Of course, any dealership that stays even today is a winner. In 1993 nearly 10% of all U.S. car dealerships lost money, according to the National Automobile Dealers Association (NADA). For the most part, Childress has kept after-tax margins above 2%, compared with NADA pretax averages of 1.0% to 1.6% from 1989 to 1993. Not long ago Childress had no Lexus, no Acura, no Infiniti to contend with. Now there are 95 new-car dealerships in metropolitan Phoenix -- five are Buick outlets -- and new dealers move in each year.
Inside the dealership you begin to get a sense that there's something, well, different about this place. You realize you haven't heard a brash voice or a swear word or the imperative tense -- anything tense, for that matter -- all day. Childress folks address one another amicably: "Nice job!" they say, "Why don't we . . . " and "I'd suggest . . . " and "Sorry!" As in service boss Tom Anderson's apologizing -- not deferring, just being respectful -- to Mark, a lot attendant, when telling him he'd have to hustle that morning because a new lot attendant was going to be in a training session.

§ Data
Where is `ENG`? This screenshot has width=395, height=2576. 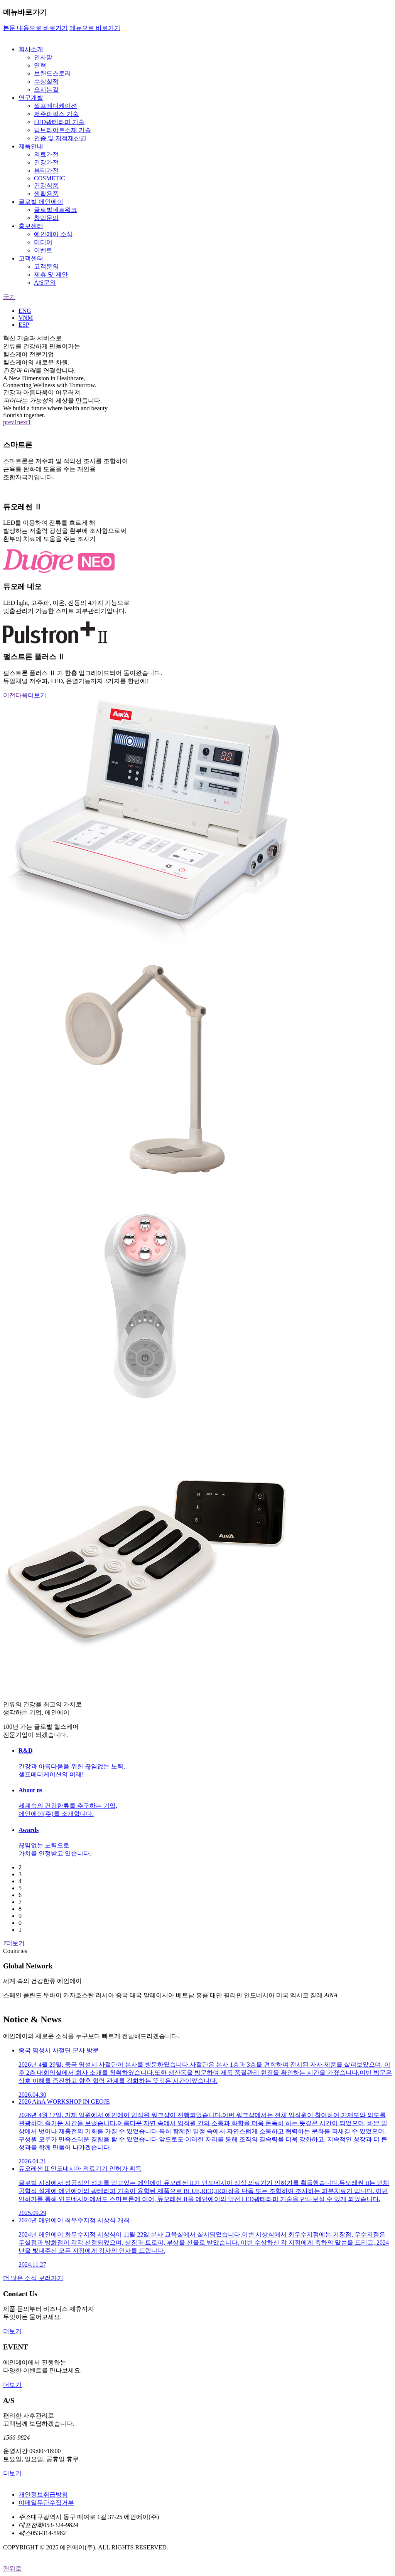
ENG is located at coordinates (25, 310).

§ What to do
**a.** According to the passage about the Childress dealership, how many new-car dealerships are now in metropolitan Phoenix?
**b.** Transcribe the portion of the passage about the Childress dealership that opens with the words "Of course, any" and closes with "in each year.".
**c.** Write the next part of the passage about the Childress dealership, picking up after its final sentence.
The data that precede this point are not required for what follows.

§ Expected responses
**a.** There are 95 new-car dealerships in metropolitan Phoenix.

**b.**
Of course, any dealership that stays even today is a winner. In 1993 nearly 10% of all U.S. car dealerships lost money, according to the National Automobile Dealers Association (NADA). For the most part, Childress has kept after-tax margins above 2%, compared with NADA pretax averages of 1.0% to 1.6% from 1989 to 1993. Not long ago Childress had no Lexus, no Acura, no Infiniti to contend with. Now there are 95 new-car dealerships in metropolitan Phoenix -- five are Buick outlets -- and new dealers move in each year.

**c.**
Maybe niceness is in the water here. Rusty Childress believes that helping people realize their full potential is just as important as pumping up profits. Or perhaps it's a function of the values of the courtly founder, George Ray Childress -- "Mr. C" as he's affectionately known -- Rusty's father. In earlier days, Childress found itself dubbed "The Country Club" by other dealerships for its relaxed ways and low-pressure approach to sales.
But workforce harmony didn't cut it in 1987 when calamity hit in the form of a computer system that the company belatedly found out was a development model. Soon, long lines at the service driveway and the cashier's office were sending CSIs into free fall. The senior Childress and then general manager Jerry Hughes had no answers. Hughes called in Childress's son -- at the time, head of marketing -- and asked for his help. The energetic twenty-something who'd once wanted to become a geologist so he could play on top of volcanoes now had something just as hot to handle. The challenge came with a new title -- owner-relations manager. And it came with tacit permission to change the entire organization.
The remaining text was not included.